* _Given entries_
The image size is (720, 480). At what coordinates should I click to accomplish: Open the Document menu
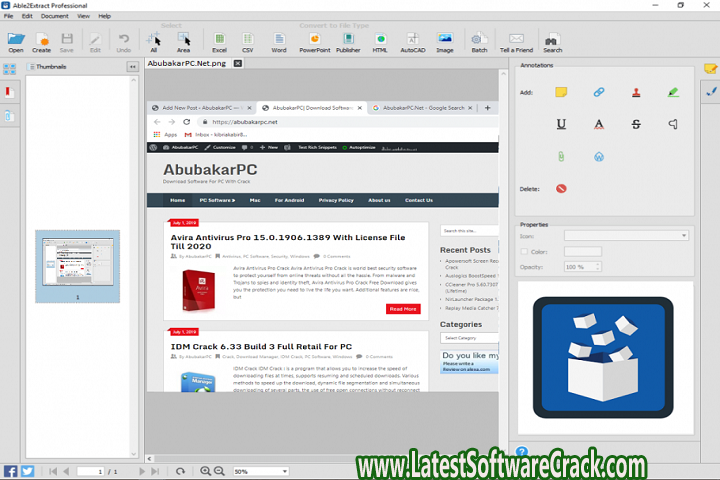pyautogui.click(x=55, y=16)
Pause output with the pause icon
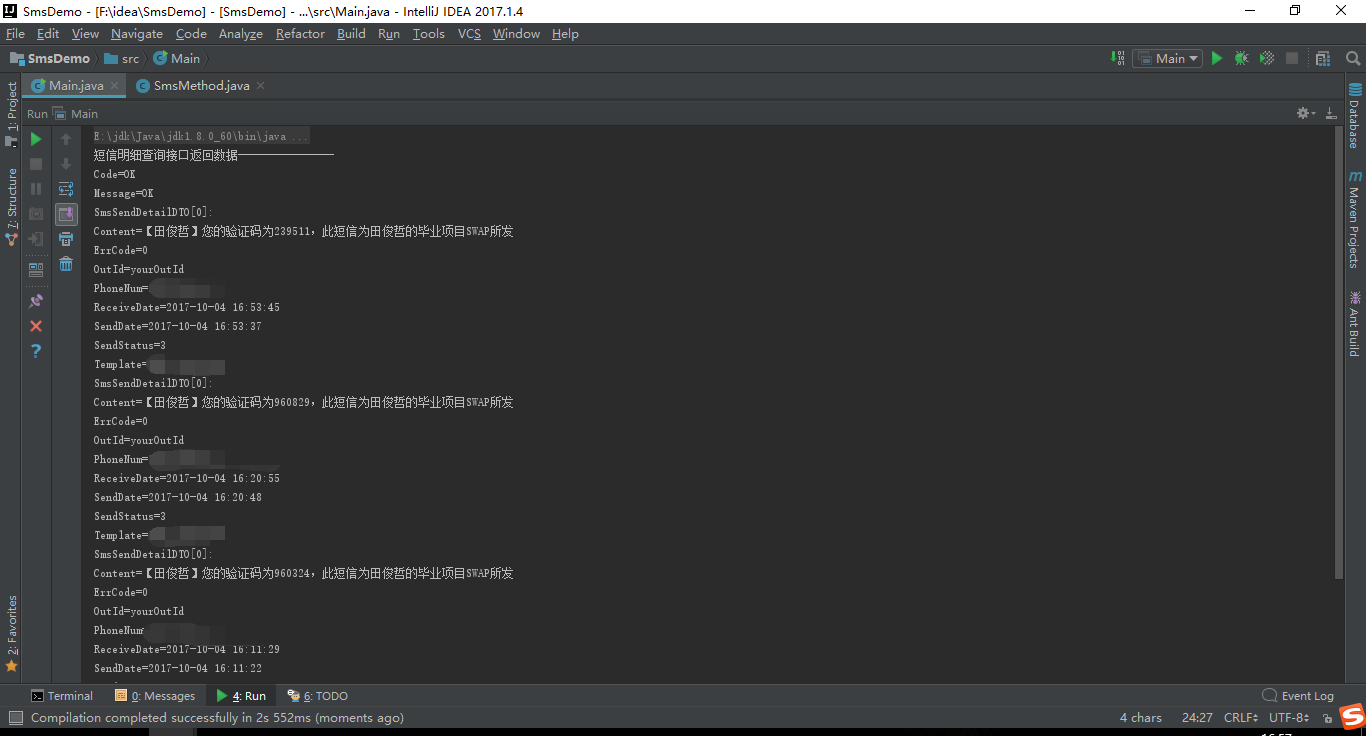 pos(36,188)
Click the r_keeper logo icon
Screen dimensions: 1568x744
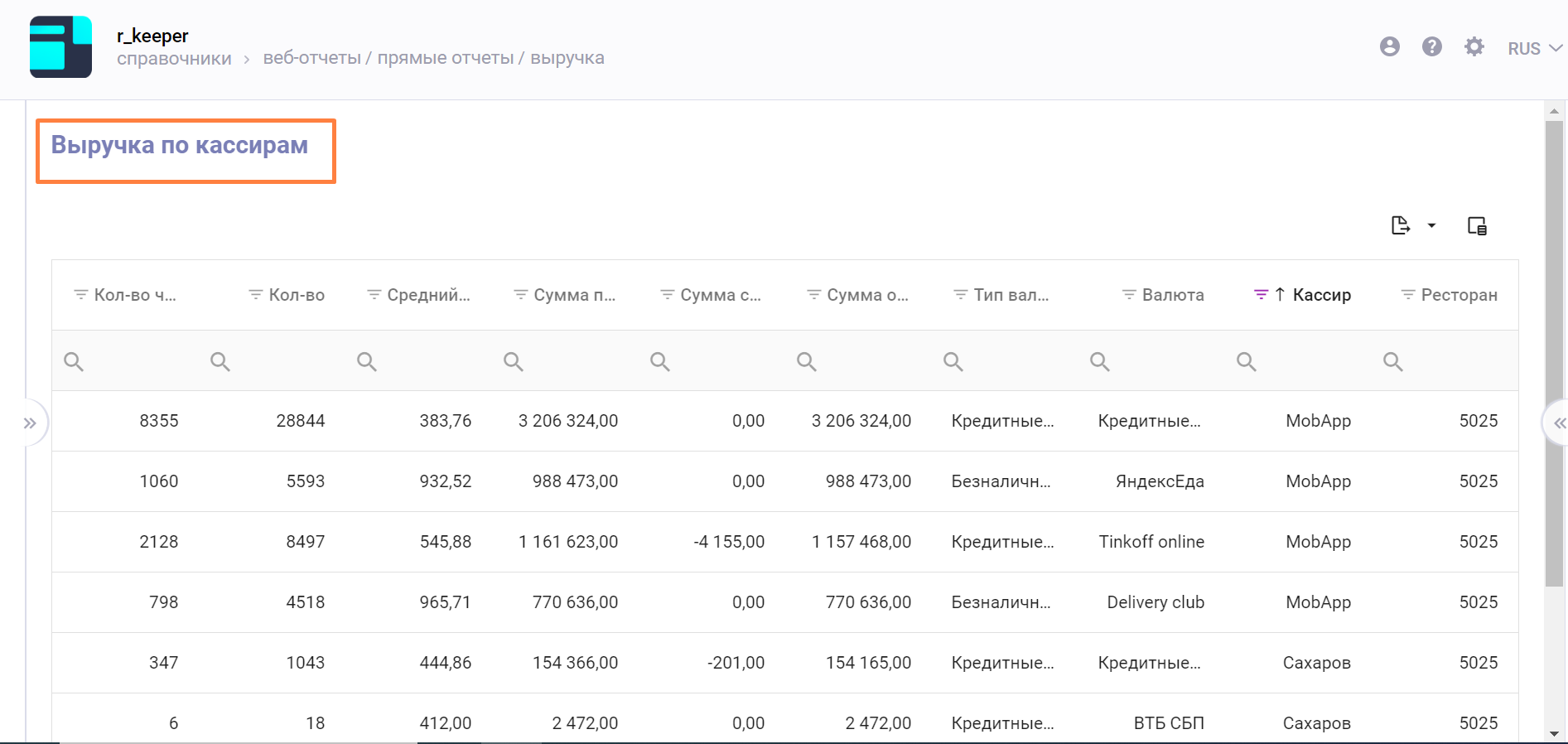click(x=60, y=47)
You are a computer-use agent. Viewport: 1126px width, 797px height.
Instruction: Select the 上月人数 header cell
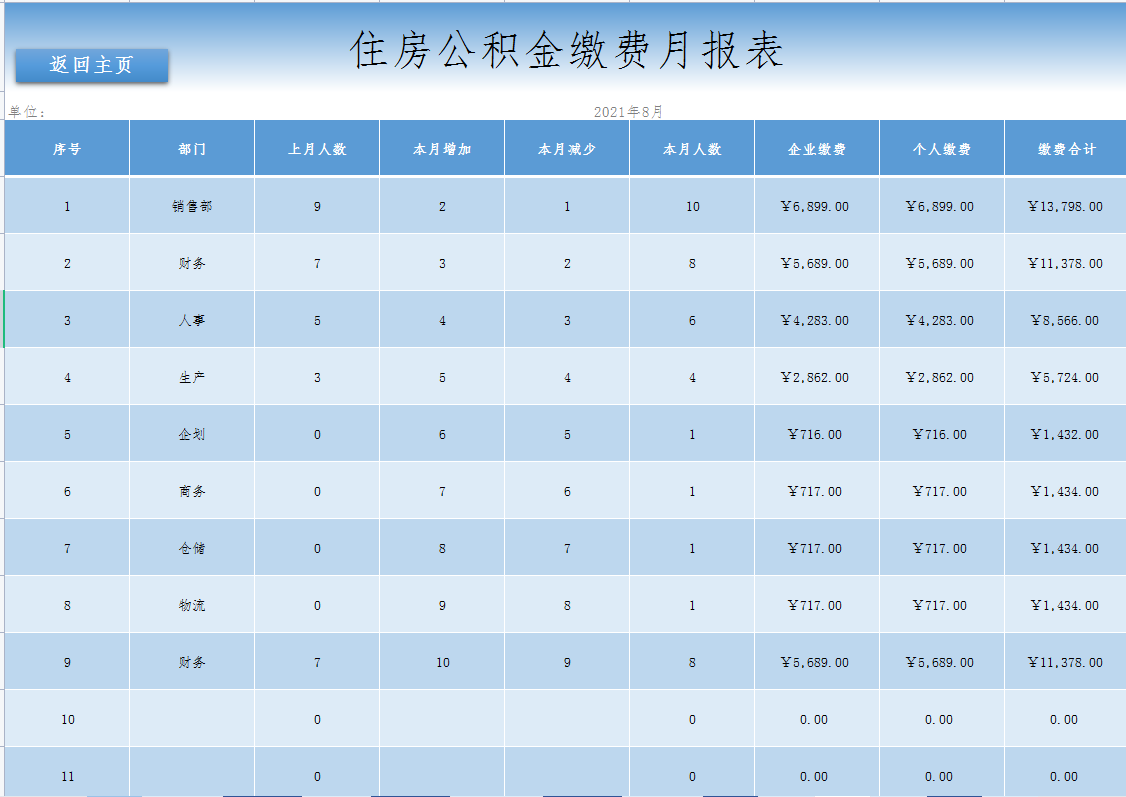[x=316, y=147]
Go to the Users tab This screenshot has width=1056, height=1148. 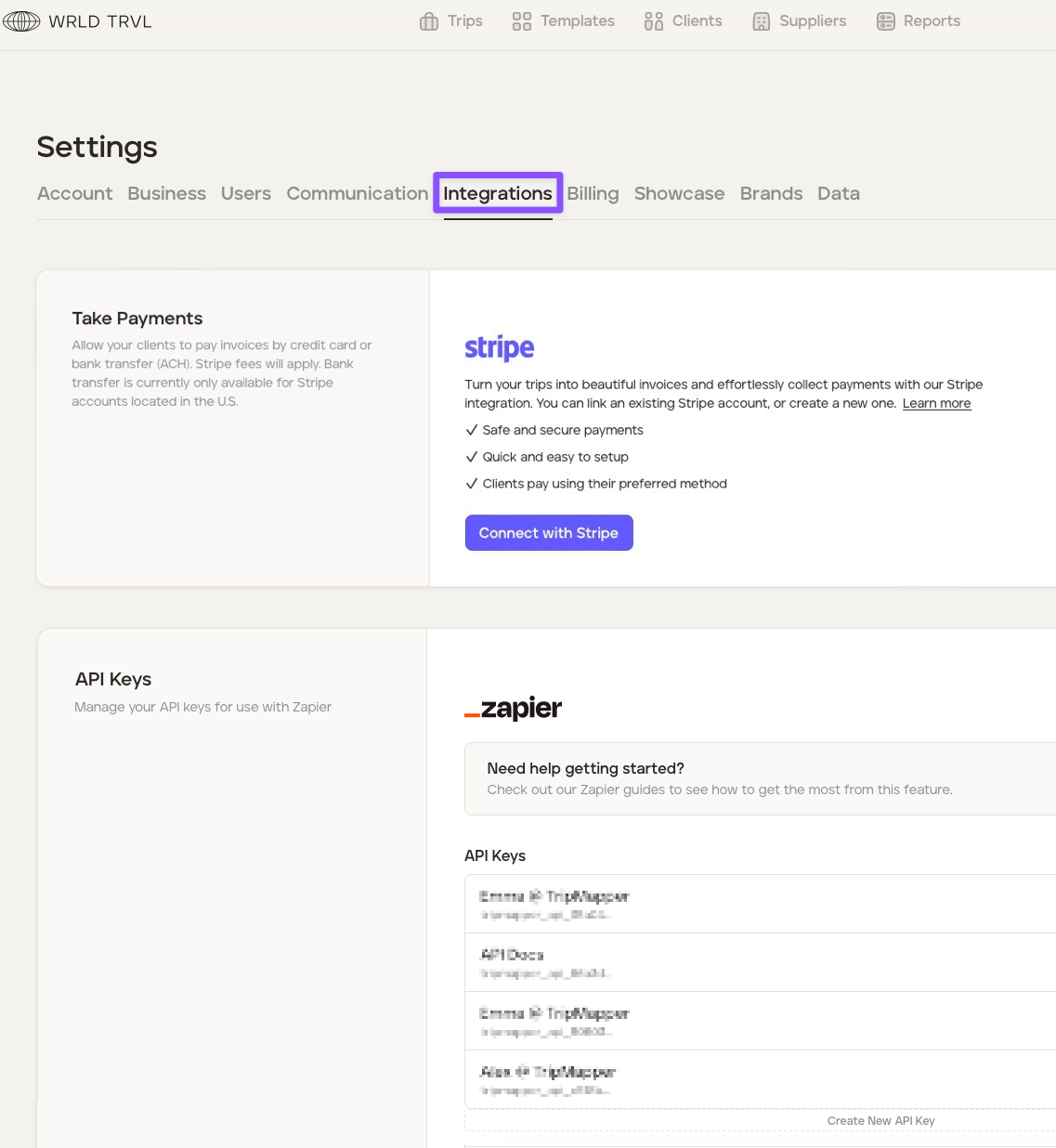246,193
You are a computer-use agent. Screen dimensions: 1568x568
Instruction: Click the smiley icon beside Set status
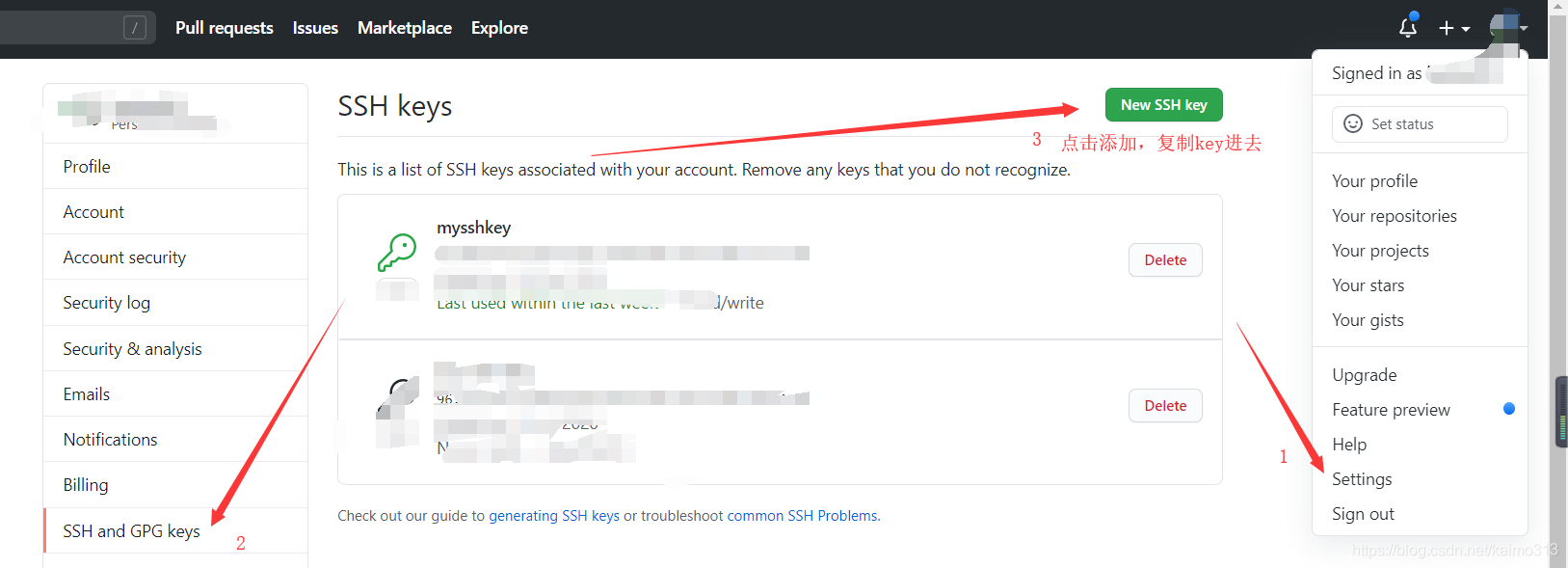click(1353, 123)
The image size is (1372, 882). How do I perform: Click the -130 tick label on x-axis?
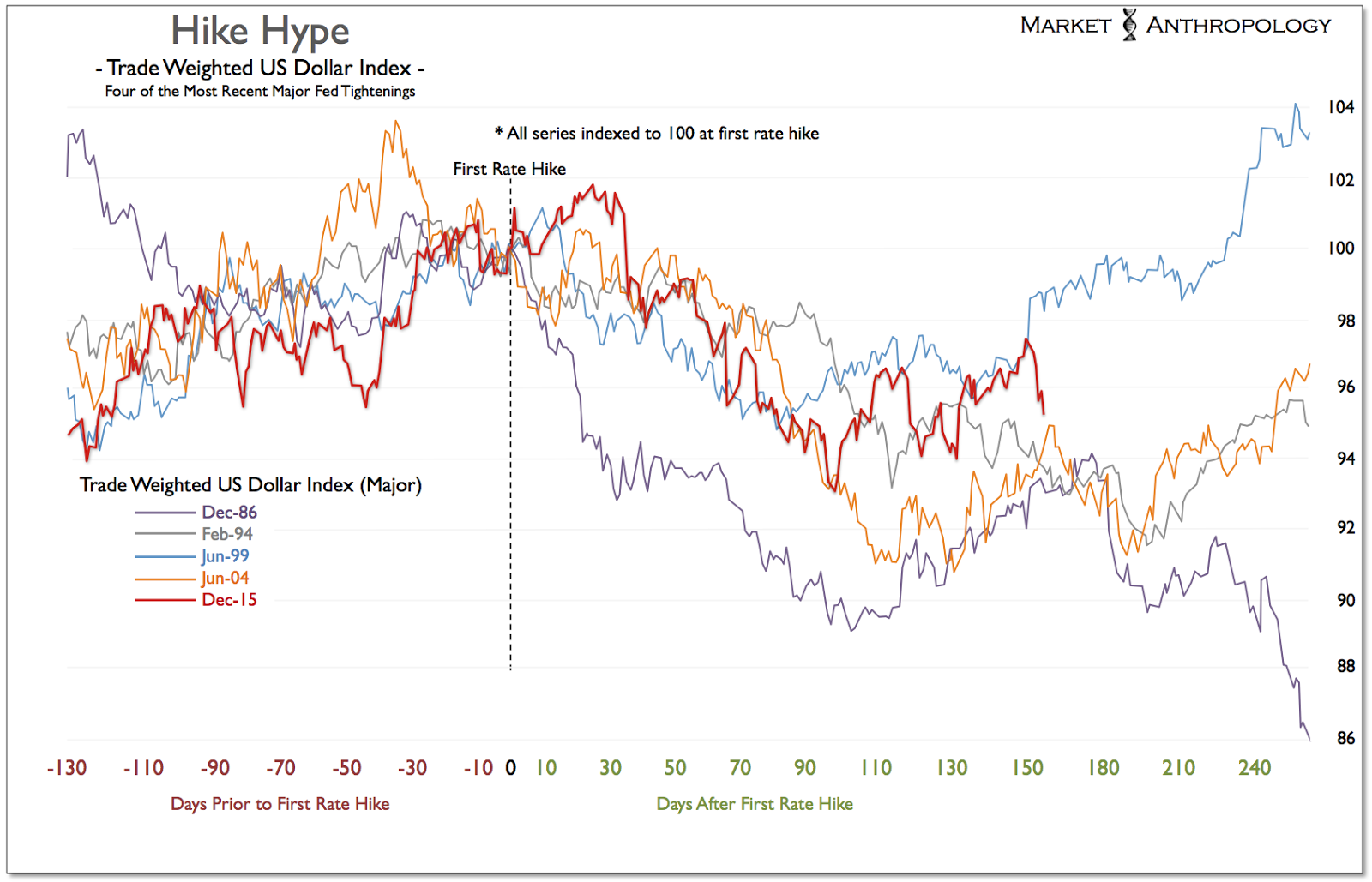pos(67,768)
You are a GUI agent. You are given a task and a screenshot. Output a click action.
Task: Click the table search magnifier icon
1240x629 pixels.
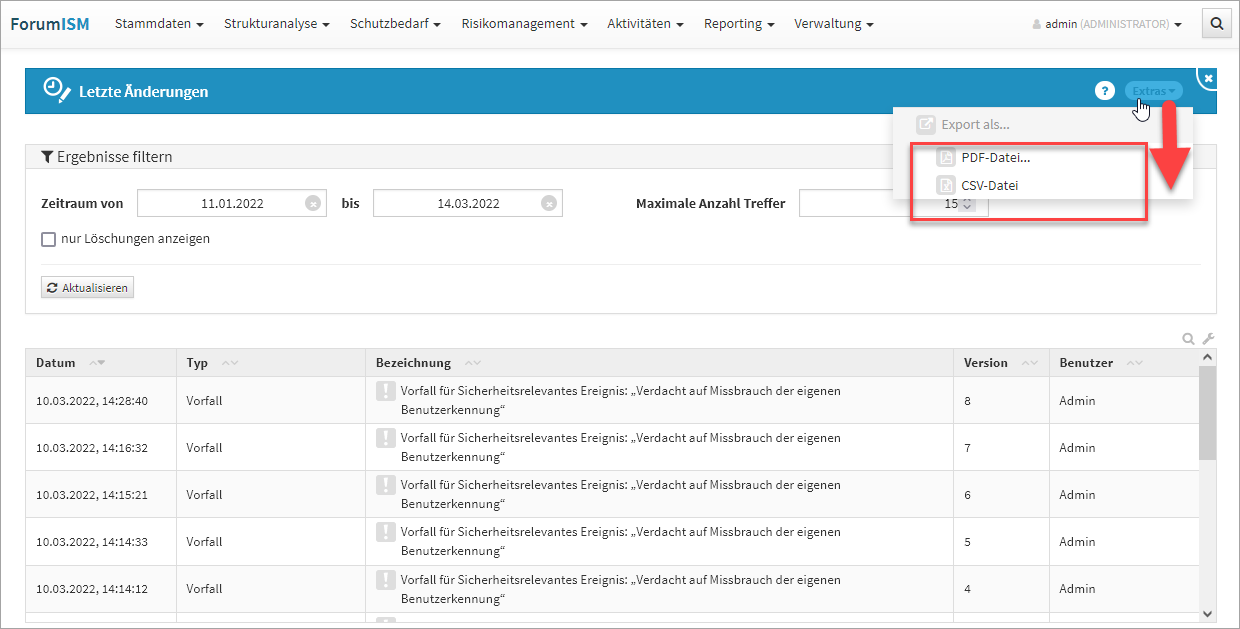1188,339
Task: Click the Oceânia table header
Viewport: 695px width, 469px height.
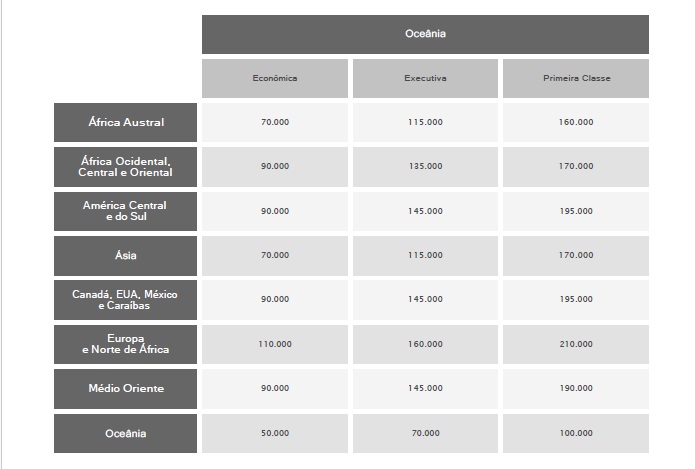Action: (x=425, y=34)
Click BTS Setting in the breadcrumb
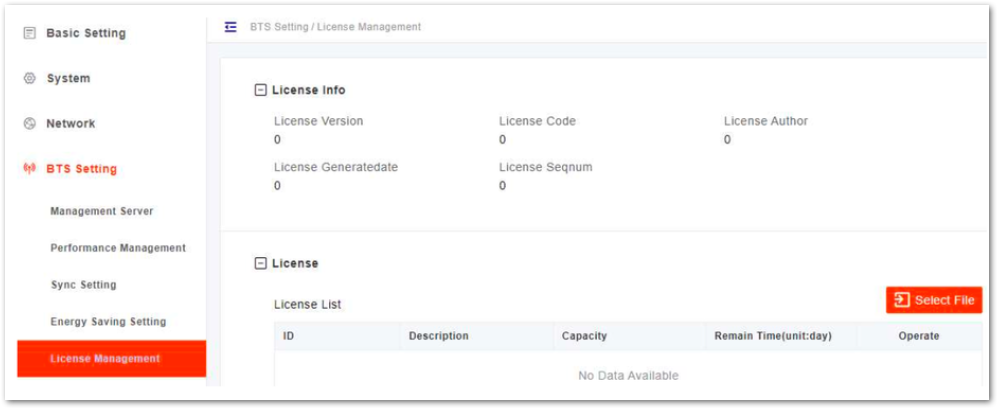The width and height of the screenshot is (998, 409). pyautogui.click(x=279, y=27)
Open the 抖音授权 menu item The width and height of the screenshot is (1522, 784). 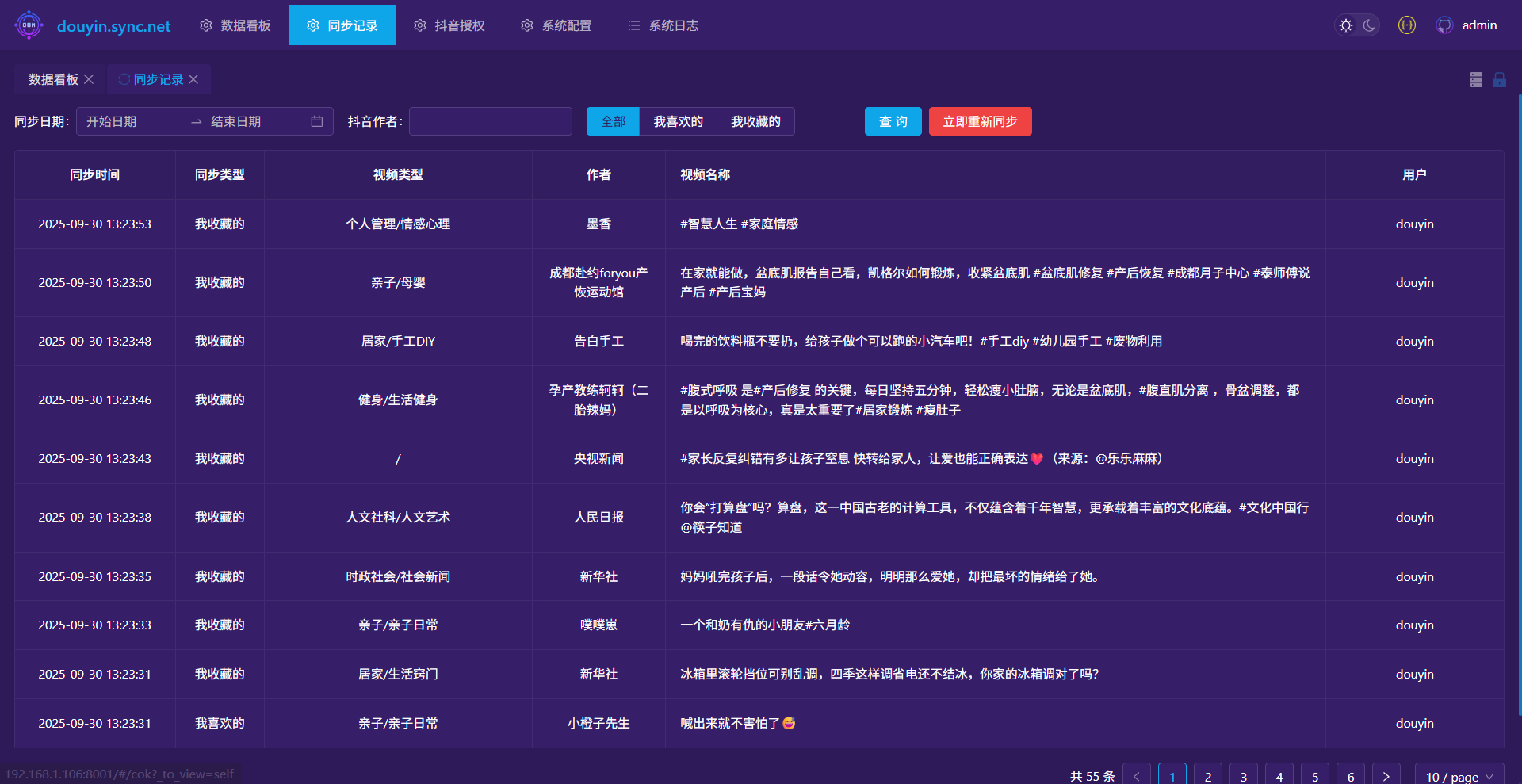pyautogui.click(x=449, y=25)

* _Exercise_
Find every line in the records above that contains the word "agent", and copy each one.

* _Result of the exercise_
You are a computer-use agent. Viewport: 1126px width, 797px height.
You are a computer-use agent. Screen dimensions: 1568x568
You are a GUI agent. You are given a task and a screenshot. Output a click action.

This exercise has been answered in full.